January 07, 2019 09:15AM
The Eagles, Chargers, Cowboys and Colts Advance—and Look Dangerous
The wild-card winners, three of them on the road as lower seeds, showed their strengths—and sent a warning that the divisional round could be ripe for more upsets.
By Albert Breer
January 07, 2019

Maybe it’s a cliché, but the Eagles and Bears can confirm it for you this morning—the playoffs are about the little things that decide the bigger things.
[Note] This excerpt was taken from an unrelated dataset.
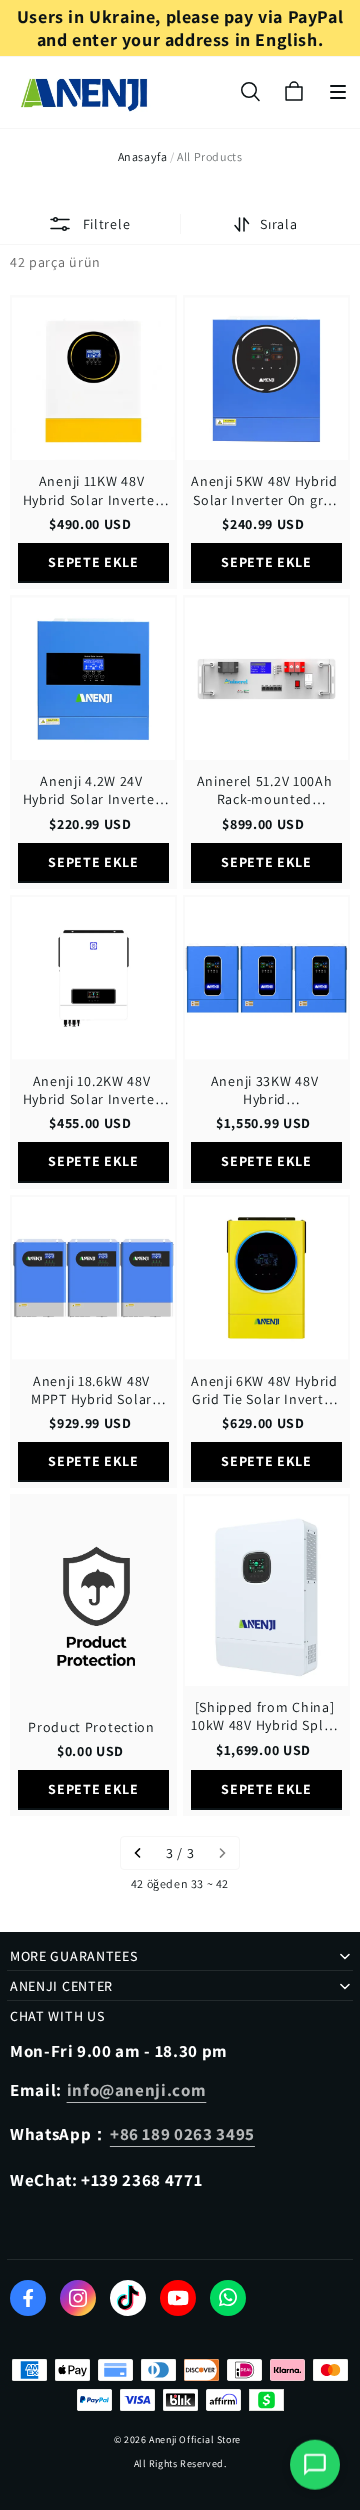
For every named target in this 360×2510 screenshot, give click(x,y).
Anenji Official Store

Little things like Golden Tate being an Eagle in the first place. Back in October, the Lions were considering offers for their stud slot receiver, who was playing out the final year of his four-year deal. As the Eagles heard it, they and the Patriots had third-round draft picks on the table, and Detroit figured the Eagles’ pick would be higher. So off Tate went to Philly.

Little things like Nick Foles, who didn’t share the field with Tate until three weeks ago, believing that his new favorite target would be in exactly the spot Foles was throwing to. Tate was. Afterward, Eagles coach Doug Pederson texted me that making that play was “all trust and timing” between the quarterback and receiver.

And little things like the little piece of Cody Parkey’s 43-yard field-goal attempt to win the game that reserve defensive lineman Treyvon Hester appears to have gotten, which may have redirected the kick just enough to clang off the left upright, then bounce off the crossbar, and back into the end zone, no good. That, of course, was after Pederson called a timeout on Parkey’s first swing at it, which was dead on.

“We iced him, and he made a pretty easy chip shot,” linebacker/field-goal block teamer Kamu Grugier-Hill said over his cell, just before Zapruder-like pictures of the field goal being tipped surfaced on social media. “We knew we had to bring some pressure—I did hear a tip. I don’t know who got it, I think it was Tre Hester. But once we turned around, and saw it wasn’t good, we just went crazy.”

That’d be an appropriate reaction to a finish that had all the crazy anyone could handle. It was the Tate deal paying off. It was the coaches trusting the new receiver in the biggest spot. It was a former Eagles kicker who hit four uprights in a single game earlier this year, and another just week ago, finding the metal twice on the same kick.

Most of all, it was Foles in the playoffs again, and how his mindset set the table for another pretty insane moment, even when midnight was supposed to have struck on this Cinderella of a quarterback four months ago.

“He’s done a great job just being consistent,” Tate said over his cell as the Eagles bus headed for O’Hare. “No matter what his situation is, or what the situation is, he wants to live in the moment and take it as it is. And we feed off of that. No matter how much time was on the clock, no matter where we were on the field, we felt comfortable, we didn’t have low confidence, we weren’t anxious to do anything.

“We just played our ball. And it started with Nick. He did a great job just being who he is. That was all we needed.”
“If you guys haven’t figured it out yet, Nick’s not a backup quarterback,” Grugier-Hill added. “He’s definitely a different breed. And we’ve got confidence in him.”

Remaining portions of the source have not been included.